I absolutely LOVED the writer's workshop with Pete! I am so glad I decided to do it, as it really helped me find my direction. Classes @ LK&Co always do that for me :) I felt that the insight Pete provided us with, as well as the creative encouragement, were extremely beneficial to my procrastinator's brain. I actually made a great contact with another student, with whom I am going to bounce ideas ...who knew? I feel pumped on the future and am ready to make my dreams fly! Thanks LK :) MANY BLESSINGS -Alexandra M

Pete's class was good. Actually has gotten me excited about writing the pilot I've been holding back on. Which is what I lost...that drive...momentum. – Sydelle N

I loved it! Pete really got me thinking about things differently, I'm now looking at things like a writer. I'll definitely be taking his class! – Cher T

Work Begets Luck

"I'm a great believer in luck and I find the harder I work, the more I have of it." ~ Thomas Jefferson

Monday, March 28, 2011

We were upgrading our website this weekend and naturally, something went wrong. So if you emailed us between Friday, March 26 and Sunday, March 28, WE DIDN’T GET IT! Please resend!

Many thanks!

Friday, March 25, 2011

Coverage

"I have so much more fun on other actors' coverage, so now I trick myself into thinking it's never my coverage." Eyal P.

Practice Slow, Learn Fast

“Practice slow, learn fast. Practice fast, learn slow.”

Don’t get it? Neither did I. Translation: If you practice slowly, you will learn quickly. But if you practice quickly you will learn very very slooooowly.

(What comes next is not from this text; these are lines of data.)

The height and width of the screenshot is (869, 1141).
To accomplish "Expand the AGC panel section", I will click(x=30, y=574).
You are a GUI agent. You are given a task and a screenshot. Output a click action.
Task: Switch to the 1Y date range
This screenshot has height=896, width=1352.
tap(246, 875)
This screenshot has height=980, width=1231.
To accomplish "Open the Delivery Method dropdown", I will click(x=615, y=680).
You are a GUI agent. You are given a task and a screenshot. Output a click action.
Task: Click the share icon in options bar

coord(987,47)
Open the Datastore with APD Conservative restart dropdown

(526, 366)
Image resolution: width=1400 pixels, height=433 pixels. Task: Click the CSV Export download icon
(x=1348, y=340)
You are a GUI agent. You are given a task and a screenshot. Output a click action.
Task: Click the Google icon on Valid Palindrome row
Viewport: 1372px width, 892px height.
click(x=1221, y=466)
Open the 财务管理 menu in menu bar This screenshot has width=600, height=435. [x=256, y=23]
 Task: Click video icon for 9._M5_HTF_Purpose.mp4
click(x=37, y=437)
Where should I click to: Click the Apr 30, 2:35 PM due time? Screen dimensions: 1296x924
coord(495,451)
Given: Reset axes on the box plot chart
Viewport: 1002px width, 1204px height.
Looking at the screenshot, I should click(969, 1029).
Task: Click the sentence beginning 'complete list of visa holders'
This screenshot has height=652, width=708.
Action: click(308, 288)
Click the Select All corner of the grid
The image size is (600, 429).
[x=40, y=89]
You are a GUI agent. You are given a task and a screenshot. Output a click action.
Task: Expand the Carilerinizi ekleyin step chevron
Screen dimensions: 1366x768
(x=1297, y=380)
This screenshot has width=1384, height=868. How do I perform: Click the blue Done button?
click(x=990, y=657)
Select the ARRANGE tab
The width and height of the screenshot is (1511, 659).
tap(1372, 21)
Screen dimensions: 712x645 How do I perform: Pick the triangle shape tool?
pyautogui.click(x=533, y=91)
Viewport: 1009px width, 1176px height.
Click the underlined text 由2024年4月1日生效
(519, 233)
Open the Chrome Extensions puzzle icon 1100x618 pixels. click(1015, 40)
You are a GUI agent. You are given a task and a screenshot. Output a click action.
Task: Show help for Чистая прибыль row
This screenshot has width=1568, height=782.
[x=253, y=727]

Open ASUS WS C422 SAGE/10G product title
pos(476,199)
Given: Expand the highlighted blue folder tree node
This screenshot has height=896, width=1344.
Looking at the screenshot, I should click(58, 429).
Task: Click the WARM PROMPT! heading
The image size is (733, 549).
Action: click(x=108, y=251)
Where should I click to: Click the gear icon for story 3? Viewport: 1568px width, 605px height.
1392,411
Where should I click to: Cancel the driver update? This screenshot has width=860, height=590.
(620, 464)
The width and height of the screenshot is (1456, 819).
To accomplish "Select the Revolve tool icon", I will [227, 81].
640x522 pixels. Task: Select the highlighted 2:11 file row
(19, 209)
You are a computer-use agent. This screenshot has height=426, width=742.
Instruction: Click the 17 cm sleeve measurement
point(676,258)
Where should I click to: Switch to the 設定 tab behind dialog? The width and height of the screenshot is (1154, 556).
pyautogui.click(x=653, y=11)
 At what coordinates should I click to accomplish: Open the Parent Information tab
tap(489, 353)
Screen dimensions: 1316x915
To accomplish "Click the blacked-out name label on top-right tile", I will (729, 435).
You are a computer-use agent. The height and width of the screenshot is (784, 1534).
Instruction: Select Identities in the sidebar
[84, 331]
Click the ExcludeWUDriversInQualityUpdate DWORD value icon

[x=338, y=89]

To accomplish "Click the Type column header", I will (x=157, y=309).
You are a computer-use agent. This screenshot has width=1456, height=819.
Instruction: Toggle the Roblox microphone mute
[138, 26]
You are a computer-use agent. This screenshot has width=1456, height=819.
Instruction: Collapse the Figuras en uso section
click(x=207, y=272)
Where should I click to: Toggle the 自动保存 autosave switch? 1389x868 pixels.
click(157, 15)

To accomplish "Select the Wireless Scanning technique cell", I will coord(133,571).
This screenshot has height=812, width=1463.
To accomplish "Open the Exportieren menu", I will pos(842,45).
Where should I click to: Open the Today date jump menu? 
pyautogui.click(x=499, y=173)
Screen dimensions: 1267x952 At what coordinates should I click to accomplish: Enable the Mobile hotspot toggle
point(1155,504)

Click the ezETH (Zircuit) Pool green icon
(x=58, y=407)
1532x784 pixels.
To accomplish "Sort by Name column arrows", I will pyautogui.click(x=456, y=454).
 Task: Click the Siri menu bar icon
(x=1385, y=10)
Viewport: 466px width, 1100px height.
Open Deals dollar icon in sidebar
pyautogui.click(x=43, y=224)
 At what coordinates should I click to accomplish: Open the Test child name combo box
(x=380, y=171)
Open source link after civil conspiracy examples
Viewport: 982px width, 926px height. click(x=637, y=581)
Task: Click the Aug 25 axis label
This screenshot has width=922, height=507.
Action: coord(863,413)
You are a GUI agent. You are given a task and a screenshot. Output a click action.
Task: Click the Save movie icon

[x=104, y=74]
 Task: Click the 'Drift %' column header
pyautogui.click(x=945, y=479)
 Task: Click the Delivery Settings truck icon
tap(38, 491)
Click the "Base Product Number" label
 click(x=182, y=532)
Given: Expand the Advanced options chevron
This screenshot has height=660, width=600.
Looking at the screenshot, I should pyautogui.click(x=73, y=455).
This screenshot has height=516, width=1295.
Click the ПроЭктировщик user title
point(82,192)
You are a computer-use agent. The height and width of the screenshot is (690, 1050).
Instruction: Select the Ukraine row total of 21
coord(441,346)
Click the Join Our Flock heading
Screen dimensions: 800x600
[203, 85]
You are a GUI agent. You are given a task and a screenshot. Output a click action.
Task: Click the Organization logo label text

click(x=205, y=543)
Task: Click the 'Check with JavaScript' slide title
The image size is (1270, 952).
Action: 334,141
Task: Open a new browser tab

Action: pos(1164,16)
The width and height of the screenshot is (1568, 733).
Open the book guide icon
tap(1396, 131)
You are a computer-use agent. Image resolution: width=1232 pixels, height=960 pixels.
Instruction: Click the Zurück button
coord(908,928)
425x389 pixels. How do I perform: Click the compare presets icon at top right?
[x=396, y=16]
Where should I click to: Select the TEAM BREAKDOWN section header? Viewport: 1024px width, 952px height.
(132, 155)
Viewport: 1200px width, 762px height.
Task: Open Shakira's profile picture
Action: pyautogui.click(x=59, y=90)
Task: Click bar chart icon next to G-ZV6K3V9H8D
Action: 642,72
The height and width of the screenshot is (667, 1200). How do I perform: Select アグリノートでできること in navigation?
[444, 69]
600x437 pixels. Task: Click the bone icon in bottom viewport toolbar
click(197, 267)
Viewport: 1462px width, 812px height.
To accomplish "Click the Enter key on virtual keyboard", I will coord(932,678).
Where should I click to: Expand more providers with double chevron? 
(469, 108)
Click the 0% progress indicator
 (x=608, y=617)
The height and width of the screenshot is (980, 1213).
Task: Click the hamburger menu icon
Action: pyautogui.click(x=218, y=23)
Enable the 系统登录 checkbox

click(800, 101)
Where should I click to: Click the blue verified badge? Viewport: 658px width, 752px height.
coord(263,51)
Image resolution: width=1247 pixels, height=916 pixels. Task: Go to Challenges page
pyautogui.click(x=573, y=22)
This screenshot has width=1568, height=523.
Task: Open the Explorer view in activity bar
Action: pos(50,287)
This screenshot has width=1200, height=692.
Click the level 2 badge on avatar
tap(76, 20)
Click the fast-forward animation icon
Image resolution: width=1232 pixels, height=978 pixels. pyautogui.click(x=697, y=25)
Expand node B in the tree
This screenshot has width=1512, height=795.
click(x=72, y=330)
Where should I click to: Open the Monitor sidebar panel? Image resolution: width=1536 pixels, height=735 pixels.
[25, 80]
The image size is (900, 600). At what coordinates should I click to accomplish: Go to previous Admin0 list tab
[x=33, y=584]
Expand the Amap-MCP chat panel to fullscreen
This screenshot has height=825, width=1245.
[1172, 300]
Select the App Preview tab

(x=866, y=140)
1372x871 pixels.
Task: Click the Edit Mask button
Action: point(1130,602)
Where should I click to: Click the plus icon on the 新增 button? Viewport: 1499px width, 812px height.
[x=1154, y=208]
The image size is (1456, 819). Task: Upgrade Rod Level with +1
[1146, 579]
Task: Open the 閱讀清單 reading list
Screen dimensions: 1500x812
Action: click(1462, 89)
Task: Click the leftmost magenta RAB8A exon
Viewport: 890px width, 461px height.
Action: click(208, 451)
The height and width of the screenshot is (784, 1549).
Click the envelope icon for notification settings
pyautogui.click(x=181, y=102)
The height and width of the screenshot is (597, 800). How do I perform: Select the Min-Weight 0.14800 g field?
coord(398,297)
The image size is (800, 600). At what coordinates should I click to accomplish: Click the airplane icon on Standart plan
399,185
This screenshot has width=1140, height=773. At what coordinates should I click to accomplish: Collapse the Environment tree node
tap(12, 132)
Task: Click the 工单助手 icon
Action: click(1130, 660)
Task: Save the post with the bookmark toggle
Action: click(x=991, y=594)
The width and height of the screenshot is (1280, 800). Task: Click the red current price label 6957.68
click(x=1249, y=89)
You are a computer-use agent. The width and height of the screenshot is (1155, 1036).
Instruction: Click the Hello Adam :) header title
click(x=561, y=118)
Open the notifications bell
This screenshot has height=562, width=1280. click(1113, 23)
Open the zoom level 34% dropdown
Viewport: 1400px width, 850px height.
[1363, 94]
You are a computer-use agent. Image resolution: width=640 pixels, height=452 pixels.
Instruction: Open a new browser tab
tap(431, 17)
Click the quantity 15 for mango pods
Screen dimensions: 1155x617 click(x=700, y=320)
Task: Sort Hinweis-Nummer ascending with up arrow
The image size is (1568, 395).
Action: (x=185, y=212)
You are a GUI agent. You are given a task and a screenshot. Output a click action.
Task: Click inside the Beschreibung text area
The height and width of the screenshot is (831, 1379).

Naturally, I have NO recollection of who said it! Some brilliant person in my Thursday Day class.

“You can’t practice running faster. Only correctly.” Apparently I said this brilliant statement.

- Lester

Pick Yourself

Reject the tyranny of being picked: pick yourself.

Amanda Hocking is making a million dollars a year publishing her own work to the Kindle. No publisher.

Rebecca Black has reached more than 15,000,000 listeners, like it or not, without a record label.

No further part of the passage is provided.